The Tonight Show with Jay Leno Banner

Conan

On Tuesday, NBC’s news special “Inside the Obama White House” was watched by 9 million people. Historians say it was the most revealing look behind the scenes at the White House since Bill Clinton set up a secret Web cam.

Yesterday President Barack Obama met the King of Saudi Arabia, who kissed Obama twice. Obama says he hasn’t got this kind of treatment since he met Keith Olbermann.

It’s being reported that North Korean dictator Kim Jong Il is in the process of deciding who’s going to be his successor, and the most likely person is his youngest son Kim Jong Un. Kim Jong Un says he’s excited, but he realizes he’s got some awfully big women’s sunglasses to fill.

Today is the 20-year anniversary of the Tiananmen Square protests. Or as the Chinese government refers to it, the "nothing happened day."

Late Show with David Letterman

I really need caller ID. Last night my mother called . . . she said, "Daaaavid. I was going through the channels looking for Jay Leno and I stumbled across you."

In New York, you can now share a cab with strangers. I saw two strangers sharing a cab just today. One was taking the tires; the other was taking the radio.

Sharing a ride with strangers? Don't we already have this? It's called carjacking.

How about Eliot Spitzer. Do you remember him? He was the governor of New York for a while, then it turned out he enjoyed whores. But it turns out he was doing this all over the country. When I heard this, I was outraged. I mean, what, New York hookers aren't good enough for you?

Late Show with David Letterman- Late Show Top Ten

NA

The Late Late Show with Craig Ferguson

President Obama is in Egypt. He took a tour of the pyramids, those massive structures that longer serve any function, and he offered them a bailout.
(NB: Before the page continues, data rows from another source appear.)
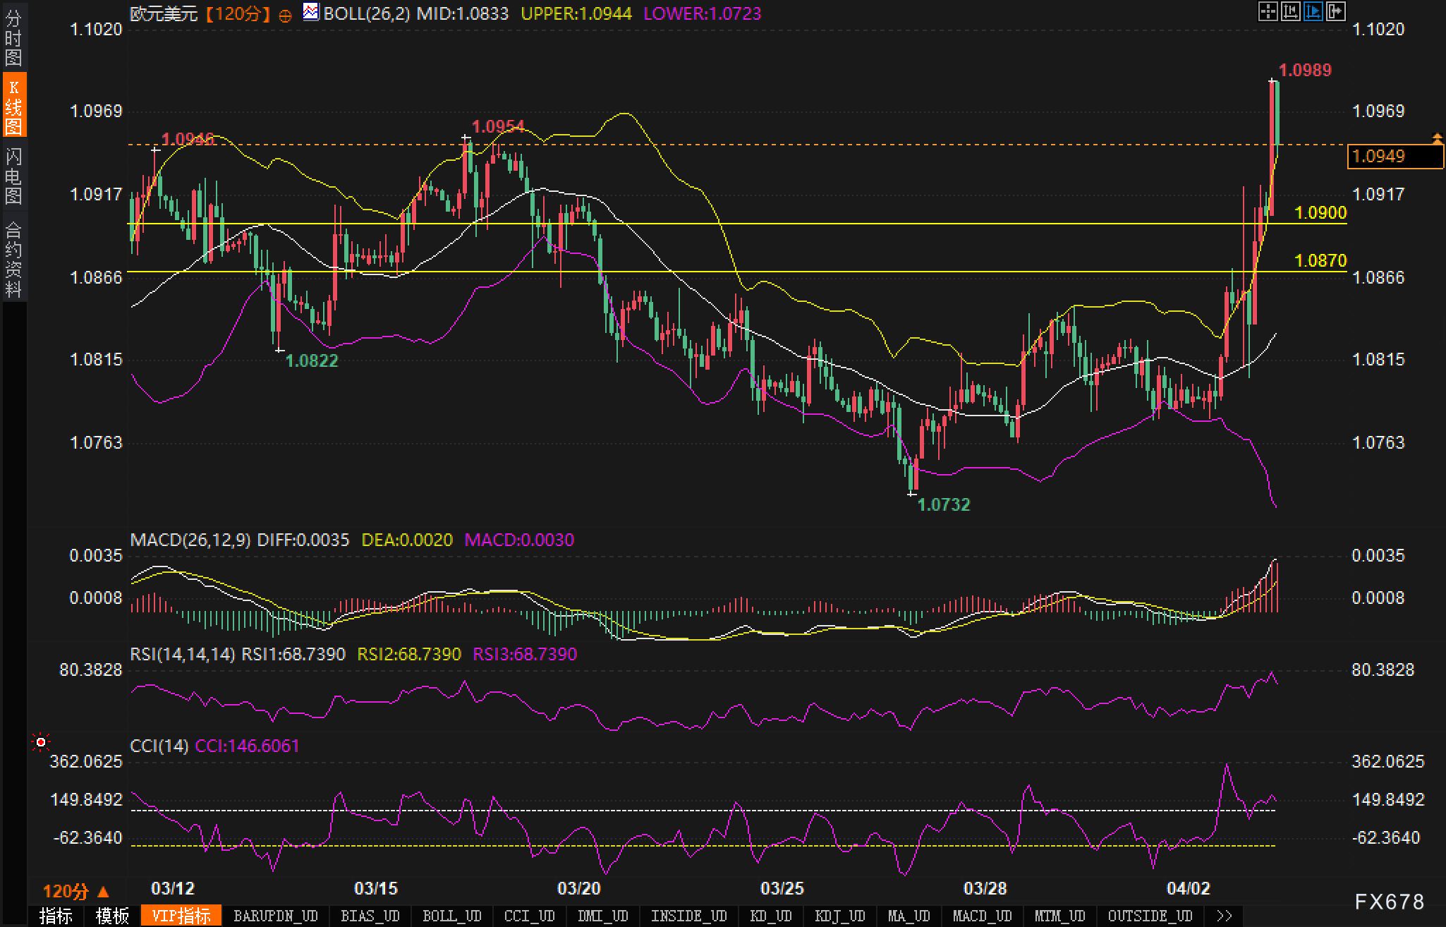Open the 模板 tab

tap(111, 916)
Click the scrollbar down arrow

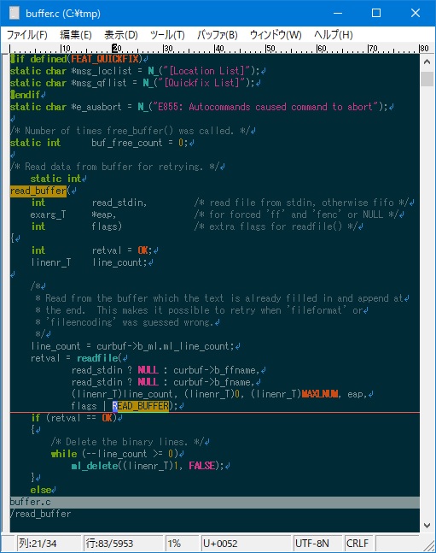[427, 526]
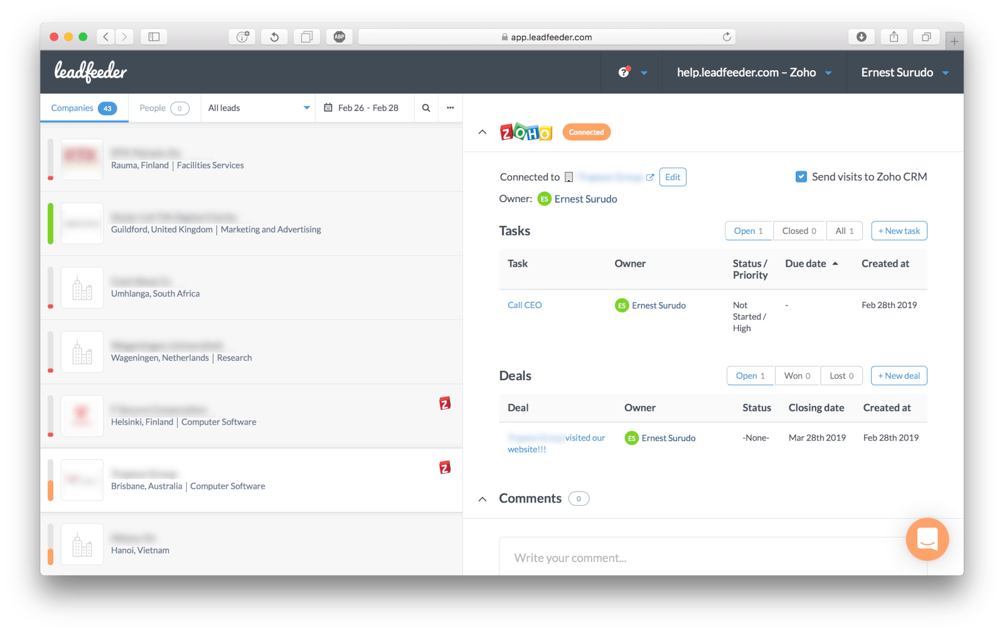Image resolution: width=1004 pixels, height=633 pixels.
Task: Collapse the Zoho section chevron
Action: point(482,132)
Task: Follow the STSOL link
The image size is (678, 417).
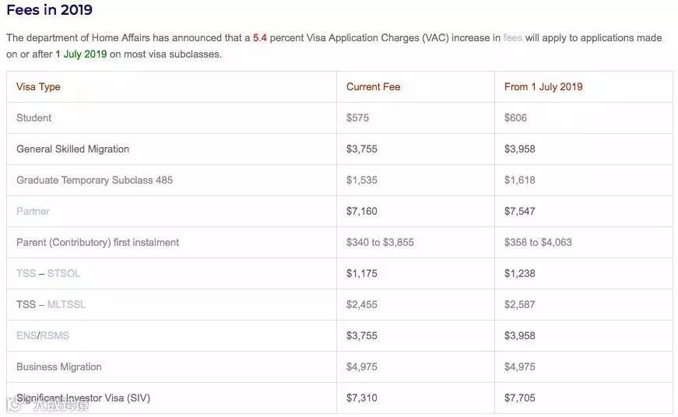Action: 64,273
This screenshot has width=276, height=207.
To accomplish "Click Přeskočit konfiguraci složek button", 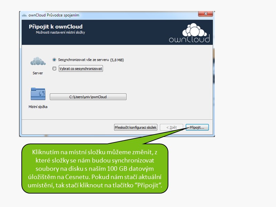I will [136, 127].
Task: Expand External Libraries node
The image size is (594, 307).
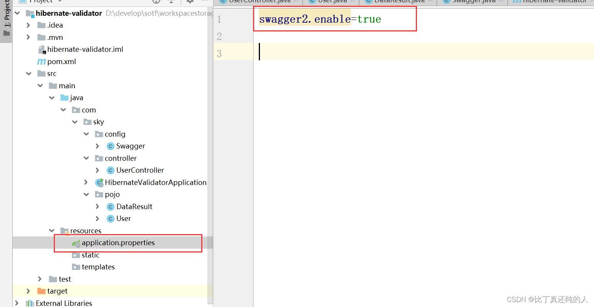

Scientists have discovered they can track migrating penguins from space. They follow their poop trails using satellites. It's the same way the Secret Service tracks Joe Biden.

Today is Hug Your Cat Day. I'm on to you, cats. When your owners die, you're going to eat them.

Jimmy Kimmel Live

It's NBA Finals night. The Lakers and Magic do battle tonight. President Obama is said to be monitoring the situation . . .

He said he hopes both sides will act with restraint and, of course, work towards peace.

He was in Egypt today, addressing the Muslim world at Cairo University. Reactions to his speech were mixed: Some said, "Death to America!" others said, "Die, American dogs!"

Iranians dismissed his speech as "all talk." Well . . . it was a speech . . .

Late Night with Jimmy Fallon

King Abdullah of Saudi Arabia met with President Obama and gave him a large shiny medallion on a thick gold chain. Obama said, “Thank you, but I think you have me confused with Flava Flav.”

In Egypt President Obama gave a historic speech at Cairo University. The speech was translated into 13 languages and posted on Twitter, MySpace, and Facebook . . . and it was misspelled on all of them.

The U.S. government accidentally released a confidential list of the exact location of nuclear sites around the country. Authorities have no idea who was responsible . . . Really!? it was Joe Biden, OK? It was Biden.

The IRS says that John Kerry’s 2004 presidential campaign owes over $800,000 in back taxes. I guess that explains the long face.